Seattle Times movie critic
Movie review 
Cormac McCarthy's dark Western yarn "No Country for Old Men," written in prose as spare as prairie grass, comes to the movies as something unexpected: a showcase for the talents of Tommy Lee Jones. As Sheriff Ed Tom Bell, pursuing a thief (Josh Brolin) and a psychotic killer (Javier Bardem) in the crime-torn Texas borderlands, Jones draws on his trademark blend of forthright befuddlement and moral certitude, letting his lines slide out of a barely opened mouth. Haunted by his own experiences in a long-ago war, Sheriff Bell is distressed by what he sees as the erosion of civilization in his violent district, rampant with drug runners and hellish weapons of murder. With few lines — nobody talks much in this film — Jones creates a character of yearning sadness, masked behind a deceptively laconic sense of duty.

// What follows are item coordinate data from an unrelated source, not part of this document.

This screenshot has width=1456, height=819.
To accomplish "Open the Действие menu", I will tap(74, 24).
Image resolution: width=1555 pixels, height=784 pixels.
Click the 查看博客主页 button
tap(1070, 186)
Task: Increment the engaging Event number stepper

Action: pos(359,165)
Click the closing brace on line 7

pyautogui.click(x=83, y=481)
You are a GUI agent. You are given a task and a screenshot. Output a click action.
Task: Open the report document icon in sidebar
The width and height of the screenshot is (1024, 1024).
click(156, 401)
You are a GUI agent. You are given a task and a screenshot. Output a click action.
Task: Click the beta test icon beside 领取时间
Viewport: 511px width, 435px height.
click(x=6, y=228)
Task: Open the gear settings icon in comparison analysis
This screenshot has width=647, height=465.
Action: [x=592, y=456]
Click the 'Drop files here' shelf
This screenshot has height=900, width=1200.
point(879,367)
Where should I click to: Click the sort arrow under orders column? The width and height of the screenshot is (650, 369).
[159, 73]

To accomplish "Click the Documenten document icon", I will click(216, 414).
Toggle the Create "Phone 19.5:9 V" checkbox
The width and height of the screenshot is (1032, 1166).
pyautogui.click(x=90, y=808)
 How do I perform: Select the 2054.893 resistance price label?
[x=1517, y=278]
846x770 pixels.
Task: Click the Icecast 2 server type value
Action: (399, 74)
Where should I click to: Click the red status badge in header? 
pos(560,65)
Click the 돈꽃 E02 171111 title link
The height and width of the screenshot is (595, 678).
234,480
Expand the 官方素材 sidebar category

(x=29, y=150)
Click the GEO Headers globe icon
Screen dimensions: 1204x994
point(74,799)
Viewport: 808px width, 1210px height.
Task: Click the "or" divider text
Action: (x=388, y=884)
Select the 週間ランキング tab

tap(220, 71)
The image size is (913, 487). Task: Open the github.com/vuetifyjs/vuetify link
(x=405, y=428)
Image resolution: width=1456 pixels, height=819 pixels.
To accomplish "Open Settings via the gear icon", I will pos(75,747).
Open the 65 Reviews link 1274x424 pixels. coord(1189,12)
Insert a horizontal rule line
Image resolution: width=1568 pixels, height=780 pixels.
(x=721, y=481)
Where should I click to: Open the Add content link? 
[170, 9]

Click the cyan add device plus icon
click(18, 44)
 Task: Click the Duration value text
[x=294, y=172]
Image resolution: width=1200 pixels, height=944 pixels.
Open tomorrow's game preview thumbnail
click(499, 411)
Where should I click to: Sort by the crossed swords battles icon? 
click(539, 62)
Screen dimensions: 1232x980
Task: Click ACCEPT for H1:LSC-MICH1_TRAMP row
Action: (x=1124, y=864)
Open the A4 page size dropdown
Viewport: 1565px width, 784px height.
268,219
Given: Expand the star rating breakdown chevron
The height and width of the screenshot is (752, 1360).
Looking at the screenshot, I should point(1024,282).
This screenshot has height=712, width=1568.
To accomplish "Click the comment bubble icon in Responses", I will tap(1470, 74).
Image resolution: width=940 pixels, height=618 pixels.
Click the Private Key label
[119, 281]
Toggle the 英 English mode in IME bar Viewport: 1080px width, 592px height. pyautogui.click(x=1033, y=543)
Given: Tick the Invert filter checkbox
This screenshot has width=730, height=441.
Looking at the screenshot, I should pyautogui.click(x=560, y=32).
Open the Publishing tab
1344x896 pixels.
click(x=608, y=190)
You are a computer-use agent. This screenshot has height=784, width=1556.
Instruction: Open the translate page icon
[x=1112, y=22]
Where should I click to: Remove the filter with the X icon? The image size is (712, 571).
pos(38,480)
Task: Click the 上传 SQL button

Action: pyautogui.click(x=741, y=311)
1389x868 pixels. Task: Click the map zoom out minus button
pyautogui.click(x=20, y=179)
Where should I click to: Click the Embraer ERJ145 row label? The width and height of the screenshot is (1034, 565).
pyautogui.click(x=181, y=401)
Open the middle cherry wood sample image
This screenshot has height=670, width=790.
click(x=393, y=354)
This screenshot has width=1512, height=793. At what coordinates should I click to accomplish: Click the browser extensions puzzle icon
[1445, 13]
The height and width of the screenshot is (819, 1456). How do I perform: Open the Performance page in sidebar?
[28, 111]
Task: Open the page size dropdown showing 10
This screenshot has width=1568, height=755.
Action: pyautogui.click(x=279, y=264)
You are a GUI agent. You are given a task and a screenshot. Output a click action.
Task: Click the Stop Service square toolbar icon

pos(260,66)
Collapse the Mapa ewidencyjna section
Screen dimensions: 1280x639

Joel and Ethan Coen, who share adapting and directing chores here, keep the novel's quiet menace intact — and much of the rest of it, too. Except for the deletion of a hitchhiking young girl late in the plot, the film version is remarkably faithful to McCarthy's pages. It's essentially a noirish chase story, with a good-man-gone-wrong instigating the plot's action. Llewelyn Moss (Brolin) is a Vietnam vet whose unexpected discovery of $2.4 million in drug money leads him to dream of a better life for himself and his young wife, Carla Jean (Kelly Macdonald, a Scottish actress whose Texan accent sounds uncannily right). He takes the money, and thus becomes the target of Anton Chigurh (Bardem), an ultraviolent hired gun determined to retrieve the stash, no matter how many bodies he leaves scattered along the way. Bell chases both of them, increasingly alarmed that he might just be too late.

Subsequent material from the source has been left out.